Former Ecker Hill teacher accused of sexual communication with student |

Former Ecker Hill teacher accused of sexual communication with student

Derek Spitzer, a former music teacher at Ecker Hill Middle School, is facing felony charges stemming from accustations that he sent several sexually explicit emails to a 13-year-old student between October, 2015, and January. The Park City School District fired Spitzer Jan. 12 after the student brought the allegations to light. (Courtesy of the Summit County Attorney's Office)

A former music teacher at Ecker Hill Middle School is facing four felony charges for alleged inappropriate communications with a student that spanned approximately four months.

According to documents filed in 3rd District Court, Derek Spitzer, 53, is charged with: solicitation to commit sodomy upon a child and solicitation to commit aggravated sexual abuse of a child, both first-degree felonies, as well as second- and third-degree counts of enticing a minor by Internet or text.

The allegations against Spitzer first came to light earlier this month when the accuser, an Ecker Hill student, showed a school counselor a series of sexually explicit emails Spitzer had allegedly sent the student, according to a probable cause statement filed in court. The Park City School District said in a statement that it then notified the Summit County Sheriff’s Office and placed Spitzer on leave. Spitzer was fired Jan. 12 after the district conducted an internal investigation.
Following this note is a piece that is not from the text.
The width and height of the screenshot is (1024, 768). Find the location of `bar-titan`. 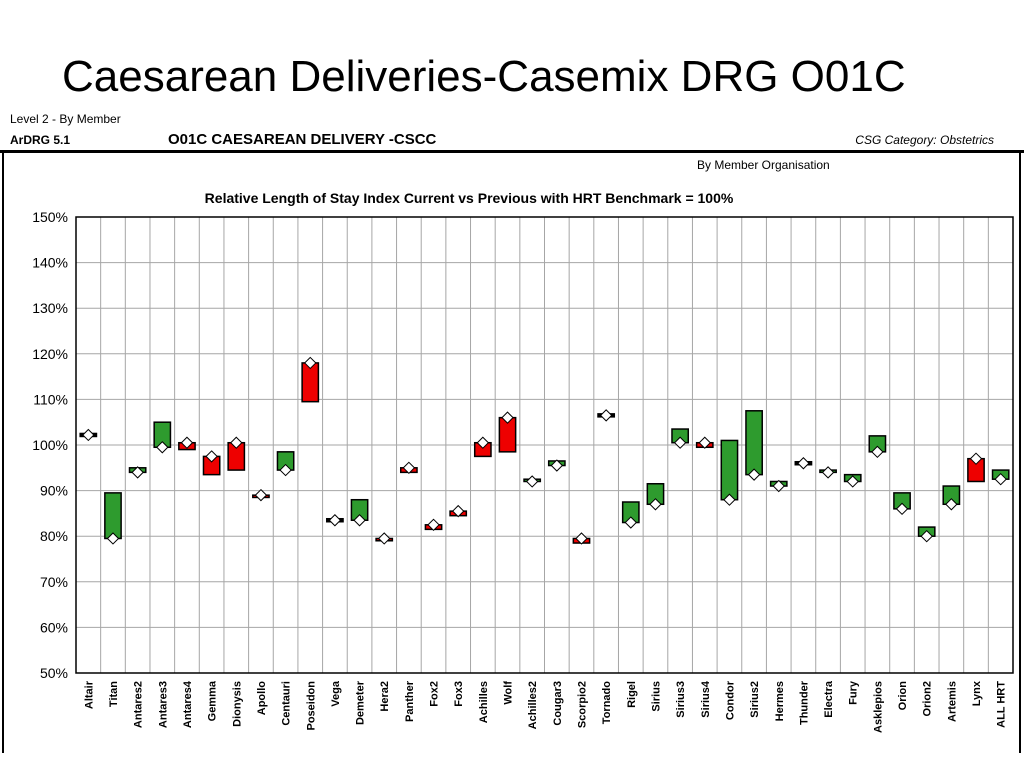

bar-titan is located at coordinates (113, 516).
According to the probable cause statement, Spitzer and the student allegedly shared approximately 500 emails on school computers between October, 2015, and January. Tim McConnell, the Park City School District’s associate superintendent of human resources, told The Park Record that the district’s internal investigation revealed that the vast majority of the correspondence was from Spitzer to the student and that Spitzer "inundated" the student with emails.

Spitzer is accused of using the emails to ask the student sexual questions as part of a fake study on male sexuality by the Kinsey Institute. Spitzer allegedly gave the student $50 for participating in the fictitious study.

As time wore on, the emails escalated in inappropriate nature, with Spitzer allegedly eventually soliciting the student for sexual activity and asking the student to accompany him on a trip to Las Vegas. The probable cause statement claims that Spitzer used his position as a teacher to "groom" and establish a rapport with the student.

The police took Spitzer into custody Tuesday, according to the district statement. His initial appearance in court is scheduled for Monday, Feb. 1. Utah state court records do not indicate that Spitzer had ever previously been in trouble with the law.

Joy Natale, a prosecutor for the Summit County Attorney’s Office, said the investigation of Spitzer is ongoing. As of Wednesday, there was no evidence that he had engaged in inappropriate behavior with any other students. Natale encouraged anyone else with information regarding accusations against Spitzer to contact the attorney’s office or the Summit County Sheriff’s Office.

McConnell said that Spitzer had taught in the district for 13 years. A substitute teacher has taken over his duties at Ecker Hill, and the district expected to begin seeking a long-term replacement by next week.

This is at least the third incident in the last two school years in which an employee of the Park City School District has been charged with a crime that was sexual in nature. In 2014, Jose Maria Ardanaz Ezcurdia, a former dual-language immersion teacher at Parley’s Park Elementary, was federally indicted on allegations of child porn possession. In September, Michael Heagren, the district’s former financial manager, was also charged with child porn possession. According to court documents, the case against him is in pretrial.

Ember Conley, the district’s superintendent, said in an email statement to The Park Record that ensuring the safety of students is a top priority.

"As the district leader, I take our students’ safety very seriously," she said. "As a parent, I am constantly monitoring my children’s use of technology. Because we have had training and informational sessions for our students and staff, this situation was brought to our attention, although not in as timely a manner as we would have hoped for. "In addition, we have restrictive filters on our Internet. With this situation, we would have had to have been randomly searching this individual’s use of email for specific content. We are, however, working to improve and expand our ability to conduct more effective random and periodic checks of electronic communications for inappropriate content with school district technologies."